A small child chases pigeons, a man sweeps up leaves and food scraps as we eat. Most people are talking, some listen. A couple with closed eyes rest their heads together in the sunlight. Now the man opens his eyes and looks around as he smokes a cigar. An artificial tooth, made of gold, is detached as I eat a nut tartlet and I put it in my wallet for safe keeping.
At this I realise that I too am quite prosperous though I often think of myself as poor. I have good clothes and gold teeth and a gold frame to my spectacles - and a warm flat and this hand held computer and hundreds of books and other possessions. And as I think of all this I think also of the very few possessions, and the priceless culture, of tribal existence - and the awfulness of industrial culture, if such it can be called, the culture of materialism and unnameable wrongness... What exactly is wrong - it's difficult to say.

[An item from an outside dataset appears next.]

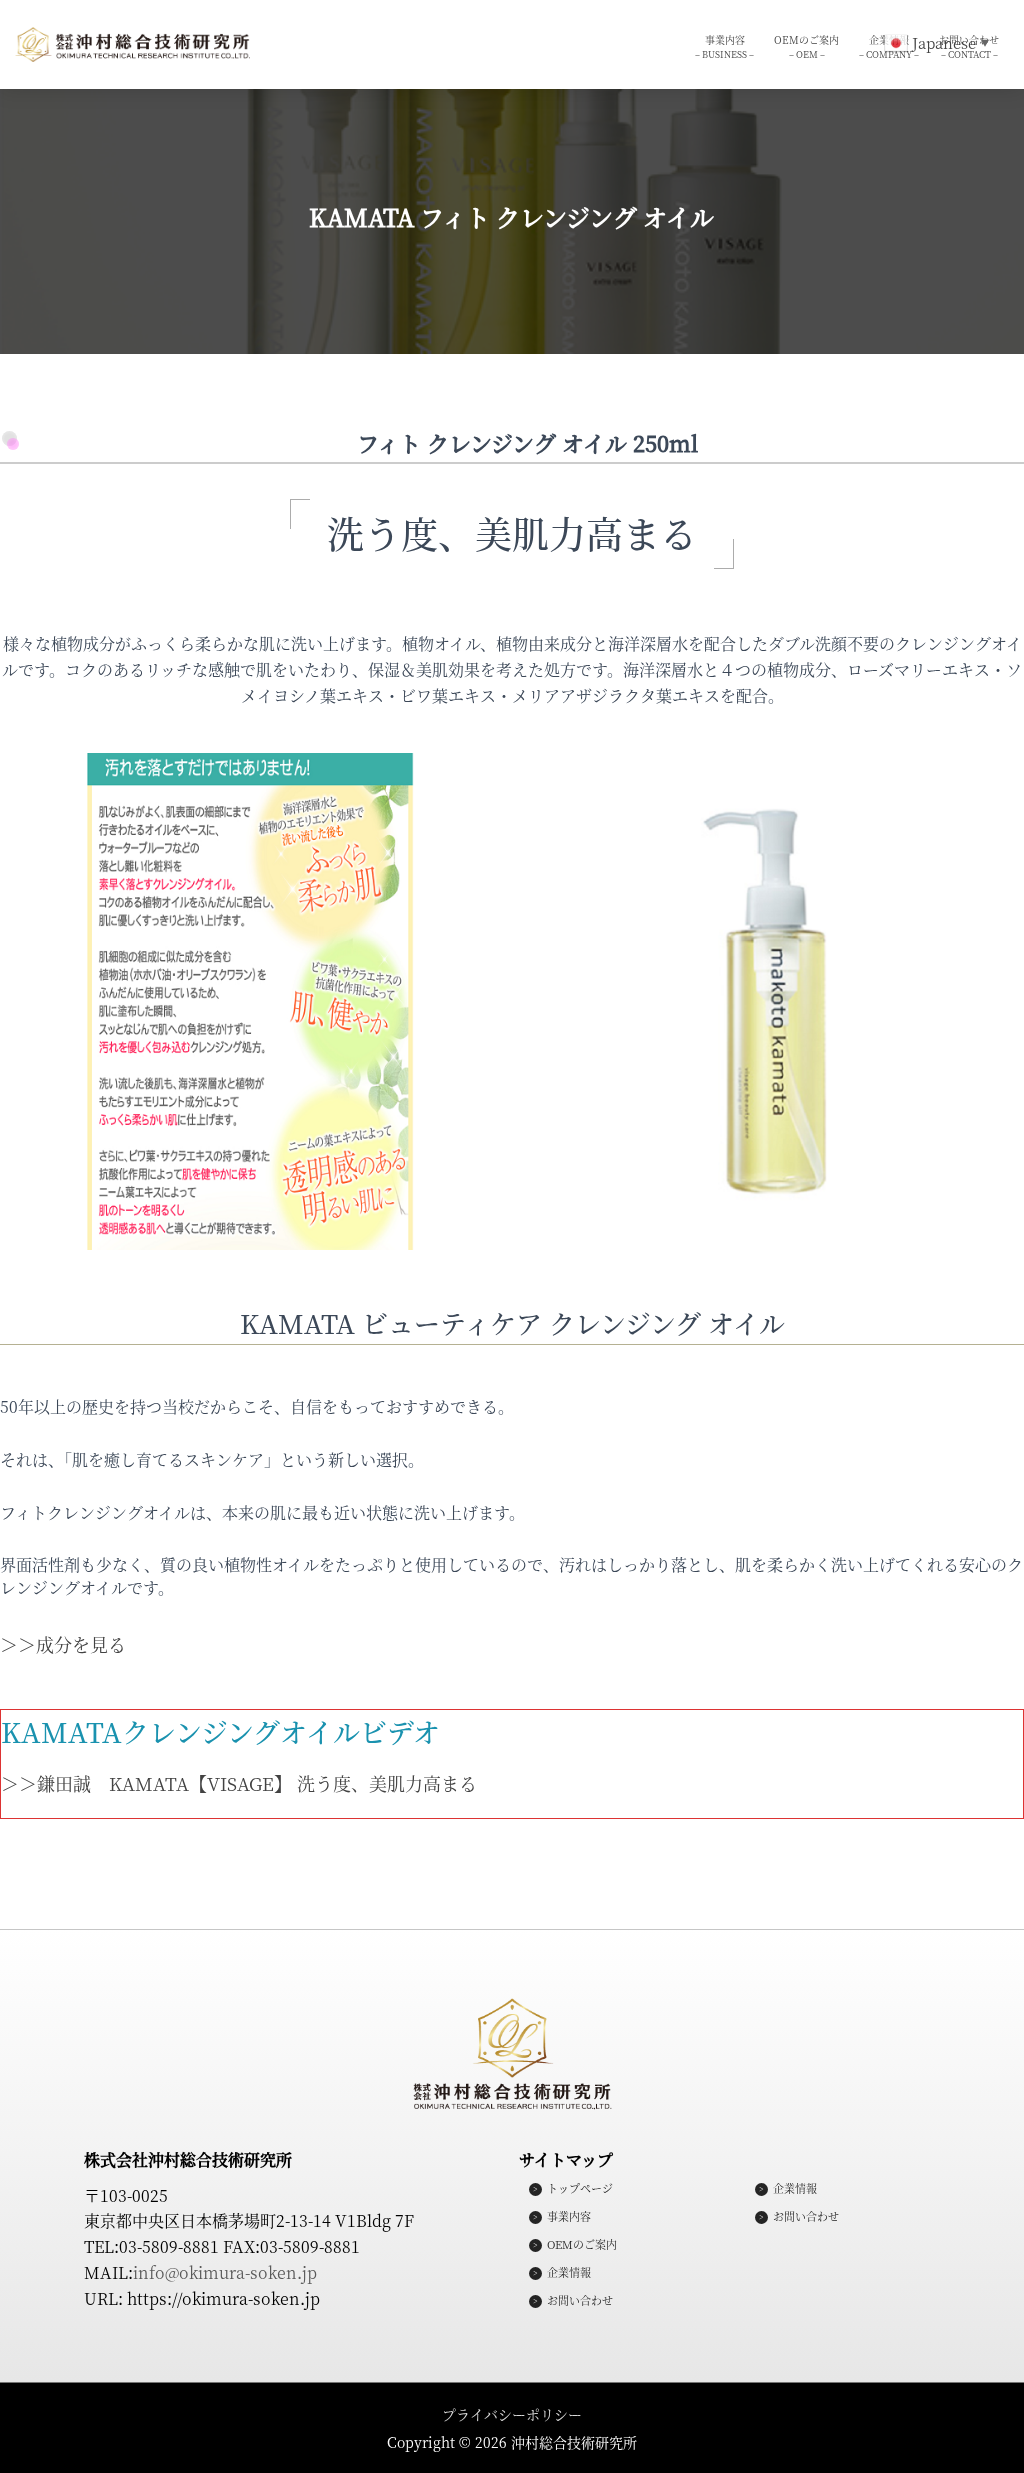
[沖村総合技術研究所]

In the last few days I've been re-reading Raymond Aron's account of 'the main currents' of sociological thought* - and I'm impressed by his descriptions of the conflict between scientific truth and the imaginary nature of culture:
...one cannot explain by means of the logico-experimental method what the social order actually is without destroying its foundation. Society ... is held together only by feelings, which are not true but which are effective. If the sociologist shows people the wrong side of the embroidery or what goes on behind the scenes, he runs the risk of destroying indispensible illusions.
... This is the contradiction peculiar to our sociologists: the contradiction between the need for scientific precision in the analysis of our society and the conviction that scientific propositions cannot unite men, since the coherence and order of every society is always maintained by ultra-, infra-, or super-rational beliefs.**
Is that the difficulty? That materialism blinds us to all that is truly of value? ... But 'value' is an idea I detest!
**The quotations are from Raymond Aron's description of Emile Pareto's thought and appear on page 13 of volume 2.
As I type it out these quotations I wonder how they relate to deconstruction and to the writing of Jacques Derrida? I suspect that Raymond Aron and Emile Pareto, though ignorant of deconstruction, were thinking and writing somewhat deconstructively?... But then I wonder if the illusions that deconstructive thought destroys are necessary to 'our society'? I guess that they were necessary to mechanised society but that different illusions (perhaps those that may underlie deconstruction?) are necessary for a society that may come later. That society (though it may not be a definable 'thing'), is what I am always seeking.